In Part 1 I discussed the history of Pearl Pass and my family connection. I also covered the four wheel drive experience travelers have on the pass. I have been rambling around the Rocky Mountains most of my life. There is a lot of good country here. I am fortunate to have spent time in some of the Rockies from New Mexico to Alberta.
Some of the best pieces of mountain country are the Elk Mountains. I have not spent much time there because of Aspen. A Western Colorado native, for many years I harbored a prejudice against ski area development. Aspen is the ski town that started the Twentieth Century Gold Rush, this time mining tourist pockets. The place is just too rich for a small town boy. Over time I lost my bias, but still tended to avoid the Aspen area. I have never been to the Maroon Bells.
Living along the Front Range influenced not visiting the Roaring Fork Valley as it is a four hour drive to Aspen from Denver. Rocky Mountain National Park and the Collegiate Peaks are a lot closer. Recapturing my interest in my family history has drawn me to Pearl Pass. If Grandmother Pearl could drive a wagon over the pass in 1887, I should do it as well.
Pearl Pass has seen no change in the last 130 years. Between Aspen and Ashcroft the road is paved and there is development, but once on the four wheel drive road it is as it was. It goes between the Collegiate Peaks Wilderness and the Maroon Bells Snowmass Wilderness. Together, they harbor the largest cluster of 14,000 foot high peaks in North America.
That huge area of high mountain wilderness means wild. Pearl Pass is one of the wildest places I have ever visited. Up high, what you see is almost all above timberline. To the east, the mountains are granite, what I am familiar with in Colorado. To the west is sandstone. Layered sandstone, capped with basalt.
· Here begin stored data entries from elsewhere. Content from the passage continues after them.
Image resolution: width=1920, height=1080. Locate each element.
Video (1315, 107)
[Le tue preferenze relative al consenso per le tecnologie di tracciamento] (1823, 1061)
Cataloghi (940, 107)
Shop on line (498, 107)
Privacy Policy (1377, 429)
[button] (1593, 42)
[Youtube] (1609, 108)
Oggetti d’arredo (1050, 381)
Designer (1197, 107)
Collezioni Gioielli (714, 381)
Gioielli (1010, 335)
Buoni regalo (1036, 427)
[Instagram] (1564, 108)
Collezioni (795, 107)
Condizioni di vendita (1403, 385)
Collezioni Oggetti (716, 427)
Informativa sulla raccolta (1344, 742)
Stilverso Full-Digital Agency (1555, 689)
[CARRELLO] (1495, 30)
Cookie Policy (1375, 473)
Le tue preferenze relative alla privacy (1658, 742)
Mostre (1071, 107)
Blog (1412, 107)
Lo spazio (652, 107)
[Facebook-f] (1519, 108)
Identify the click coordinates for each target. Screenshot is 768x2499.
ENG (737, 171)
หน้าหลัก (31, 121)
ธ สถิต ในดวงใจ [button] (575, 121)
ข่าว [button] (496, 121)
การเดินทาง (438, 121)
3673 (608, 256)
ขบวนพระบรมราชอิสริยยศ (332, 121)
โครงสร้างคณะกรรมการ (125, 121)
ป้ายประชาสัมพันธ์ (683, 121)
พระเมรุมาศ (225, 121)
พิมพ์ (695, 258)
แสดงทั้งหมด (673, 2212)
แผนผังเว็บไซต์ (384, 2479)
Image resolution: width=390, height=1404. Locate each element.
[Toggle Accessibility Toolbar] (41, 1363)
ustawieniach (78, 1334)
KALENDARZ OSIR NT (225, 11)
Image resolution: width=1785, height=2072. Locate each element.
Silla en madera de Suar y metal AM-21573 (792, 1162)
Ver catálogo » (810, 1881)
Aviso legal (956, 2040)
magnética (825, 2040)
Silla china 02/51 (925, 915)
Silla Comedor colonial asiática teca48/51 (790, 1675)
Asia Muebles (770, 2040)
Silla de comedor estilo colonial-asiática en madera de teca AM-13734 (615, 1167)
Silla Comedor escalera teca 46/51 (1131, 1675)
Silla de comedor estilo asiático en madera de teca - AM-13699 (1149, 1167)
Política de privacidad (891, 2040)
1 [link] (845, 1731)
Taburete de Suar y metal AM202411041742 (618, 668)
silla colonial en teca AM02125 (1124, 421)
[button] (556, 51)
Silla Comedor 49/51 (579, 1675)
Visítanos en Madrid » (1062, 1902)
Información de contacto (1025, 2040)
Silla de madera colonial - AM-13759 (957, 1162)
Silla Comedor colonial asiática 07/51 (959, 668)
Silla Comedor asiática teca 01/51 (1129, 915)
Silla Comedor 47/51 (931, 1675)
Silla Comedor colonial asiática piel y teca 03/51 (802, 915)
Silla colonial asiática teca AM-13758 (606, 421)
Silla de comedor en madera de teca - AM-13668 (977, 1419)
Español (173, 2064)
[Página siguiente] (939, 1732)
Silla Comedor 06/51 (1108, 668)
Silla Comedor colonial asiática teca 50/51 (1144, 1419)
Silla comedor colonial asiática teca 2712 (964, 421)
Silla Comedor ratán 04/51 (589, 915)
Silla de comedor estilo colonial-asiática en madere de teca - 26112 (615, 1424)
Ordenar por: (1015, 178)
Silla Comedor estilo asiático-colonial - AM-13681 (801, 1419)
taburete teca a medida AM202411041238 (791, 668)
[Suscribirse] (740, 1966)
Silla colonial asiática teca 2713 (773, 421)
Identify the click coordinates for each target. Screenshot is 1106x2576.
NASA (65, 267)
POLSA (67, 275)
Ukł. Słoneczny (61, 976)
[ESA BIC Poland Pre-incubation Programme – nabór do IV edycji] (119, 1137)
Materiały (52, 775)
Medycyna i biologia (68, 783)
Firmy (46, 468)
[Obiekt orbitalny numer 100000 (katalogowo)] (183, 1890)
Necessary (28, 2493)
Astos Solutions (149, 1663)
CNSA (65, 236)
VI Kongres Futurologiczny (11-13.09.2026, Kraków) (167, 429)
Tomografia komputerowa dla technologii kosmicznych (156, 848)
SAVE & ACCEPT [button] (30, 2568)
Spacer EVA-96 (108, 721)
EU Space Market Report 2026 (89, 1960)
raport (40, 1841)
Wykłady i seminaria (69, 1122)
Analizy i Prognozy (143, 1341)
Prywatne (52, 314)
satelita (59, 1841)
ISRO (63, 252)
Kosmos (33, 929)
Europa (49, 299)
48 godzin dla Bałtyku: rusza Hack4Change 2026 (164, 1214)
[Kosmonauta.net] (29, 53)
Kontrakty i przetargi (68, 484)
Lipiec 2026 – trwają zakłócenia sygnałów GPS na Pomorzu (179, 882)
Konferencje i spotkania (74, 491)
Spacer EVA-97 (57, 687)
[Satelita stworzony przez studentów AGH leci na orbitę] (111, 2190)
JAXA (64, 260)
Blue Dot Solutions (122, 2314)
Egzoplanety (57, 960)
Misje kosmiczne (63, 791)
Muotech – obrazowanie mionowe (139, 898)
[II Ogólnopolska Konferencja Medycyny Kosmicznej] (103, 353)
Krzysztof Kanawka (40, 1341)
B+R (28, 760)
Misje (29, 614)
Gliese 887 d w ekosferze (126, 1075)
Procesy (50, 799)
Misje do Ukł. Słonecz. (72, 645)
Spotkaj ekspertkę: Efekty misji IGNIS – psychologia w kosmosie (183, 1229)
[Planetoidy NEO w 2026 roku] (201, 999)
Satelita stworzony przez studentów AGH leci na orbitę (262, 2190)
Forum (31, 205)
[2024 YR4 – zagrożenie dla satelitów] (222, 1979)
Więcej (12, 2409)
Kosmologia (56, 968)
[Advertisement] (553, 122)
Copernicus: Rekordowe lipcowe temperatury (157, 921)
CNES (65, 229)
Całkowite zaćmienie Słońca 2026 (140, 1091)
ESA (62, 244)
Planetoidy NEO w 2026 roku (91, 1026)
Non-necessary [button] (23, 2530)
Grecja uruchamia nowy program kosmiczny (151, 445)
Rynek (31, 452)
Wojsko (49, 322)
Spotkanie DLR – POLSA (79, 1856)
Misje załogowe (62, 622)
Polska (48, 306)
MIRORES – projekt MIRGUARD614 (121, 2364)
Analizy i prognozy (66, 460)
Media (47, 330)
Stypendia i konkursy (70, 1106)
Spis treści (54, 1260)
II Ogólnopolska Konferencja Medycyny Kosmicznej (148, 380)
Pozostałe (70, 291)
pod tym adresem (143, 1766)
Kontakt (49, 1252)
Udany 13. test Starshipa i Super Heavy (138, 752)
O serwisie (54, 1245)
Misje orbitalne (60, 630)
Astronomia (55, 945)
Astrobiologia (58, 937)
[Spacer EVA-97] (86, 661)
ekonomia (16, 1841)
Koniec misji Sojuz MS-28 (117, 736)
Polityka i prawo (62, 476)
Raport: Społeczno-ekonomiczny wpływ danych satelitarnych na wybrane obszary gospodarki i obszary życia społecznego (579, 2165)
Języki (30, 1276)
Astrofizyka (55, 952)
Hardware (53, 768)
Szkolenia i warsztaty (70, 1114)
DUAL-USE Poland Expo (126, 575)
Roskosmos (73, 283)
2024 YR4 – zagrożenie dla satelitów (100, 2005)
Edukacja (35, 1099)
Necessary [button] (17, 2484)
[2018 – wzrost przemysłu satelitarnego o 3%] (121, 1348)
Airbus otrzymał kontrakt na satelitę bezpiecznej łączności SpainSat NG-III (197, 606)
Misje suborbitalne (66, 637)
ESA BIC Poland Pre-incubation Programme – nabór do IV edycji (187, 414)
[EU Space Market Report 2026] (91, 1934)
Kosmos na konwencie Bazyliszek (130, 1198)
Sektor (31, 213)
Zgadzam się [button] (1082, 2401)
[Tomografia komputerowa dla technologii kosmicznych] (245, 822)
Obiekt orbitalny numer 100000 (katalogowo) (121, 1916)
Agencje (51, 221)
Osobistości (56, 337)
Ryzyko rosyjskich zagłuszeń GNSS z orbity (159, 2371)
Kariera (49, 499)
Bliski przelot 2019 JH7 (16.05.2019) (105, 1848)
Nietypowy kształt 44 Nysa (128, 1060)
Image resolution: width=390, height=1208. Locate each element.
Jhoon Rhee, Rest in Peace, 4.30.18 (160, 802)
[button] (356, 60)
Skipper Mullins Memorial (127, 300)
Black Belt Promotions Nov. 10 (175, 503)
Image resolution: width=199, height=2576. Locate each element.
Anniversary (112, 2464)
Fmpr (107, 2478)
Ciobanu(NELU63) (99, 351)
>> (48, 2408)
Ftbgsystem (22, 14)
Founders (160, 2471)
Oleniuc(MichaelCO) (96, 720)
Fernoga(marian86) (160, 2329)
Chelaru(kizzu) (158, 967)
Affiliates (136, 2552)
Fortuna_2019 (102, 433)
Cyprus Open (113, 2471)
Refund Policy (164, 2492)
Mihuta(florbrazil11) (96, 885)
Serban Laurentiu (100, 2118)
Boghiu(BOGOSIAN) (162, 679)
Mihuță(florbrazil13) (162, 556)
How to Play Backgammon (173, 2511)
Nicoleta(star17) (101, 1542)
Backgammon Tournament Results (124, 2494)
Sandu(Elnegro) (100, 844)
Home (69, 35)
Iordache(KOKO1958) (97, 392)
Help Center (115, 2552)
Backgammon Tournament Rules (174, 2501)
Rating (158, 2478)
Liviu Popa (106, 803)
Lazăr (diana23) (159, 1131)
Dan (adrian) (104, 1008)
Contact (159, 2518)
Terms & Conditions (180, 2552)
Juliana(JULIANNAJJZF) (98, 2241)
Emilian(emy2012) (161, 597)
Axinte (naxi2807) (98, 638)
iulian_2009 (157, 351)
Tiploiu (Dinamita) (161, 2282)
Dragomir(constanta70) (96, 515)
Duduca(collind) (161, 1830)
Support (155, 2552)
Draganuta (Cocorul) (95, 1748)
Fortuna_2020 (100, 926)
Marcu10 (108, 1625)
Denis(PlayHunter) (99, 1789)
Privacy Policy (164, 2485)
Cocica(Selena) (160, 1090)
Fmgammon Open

To me, that layered rock seems wild, out of place. It is gray, with a hint of red. When I see sandstone I expect red or tan. The view is so striking and beautiful I am at a loss for words. I have been trying for days to come up with a description that matches what I saw. The pictures will give you an idea, but cannot portray the impact of so much wild space with little human influence.
One reason for the view is because the Elk Mountains are west of the central Colorado Mountains and get more moisture. The glacial cirques are huge, creating a series of basins surrounded by many high peaks 13,000- feet or higher. The pass itself is 12,700 feet high, surpassed by Mosquito Pass for example, but unsurpassed in sheer majesty.
I am now committed to more exploration of the Elk Mountains. There are Taylor and Schofield Passes that are four wheel drive accessible. A winter drive to the Maroon Bells is on my list. I may even break down and get out and walk. My backpacking days are over, but there are lots of day hikes. Lots of people on the trails, but most of them are nice people. The high passes are for solitude.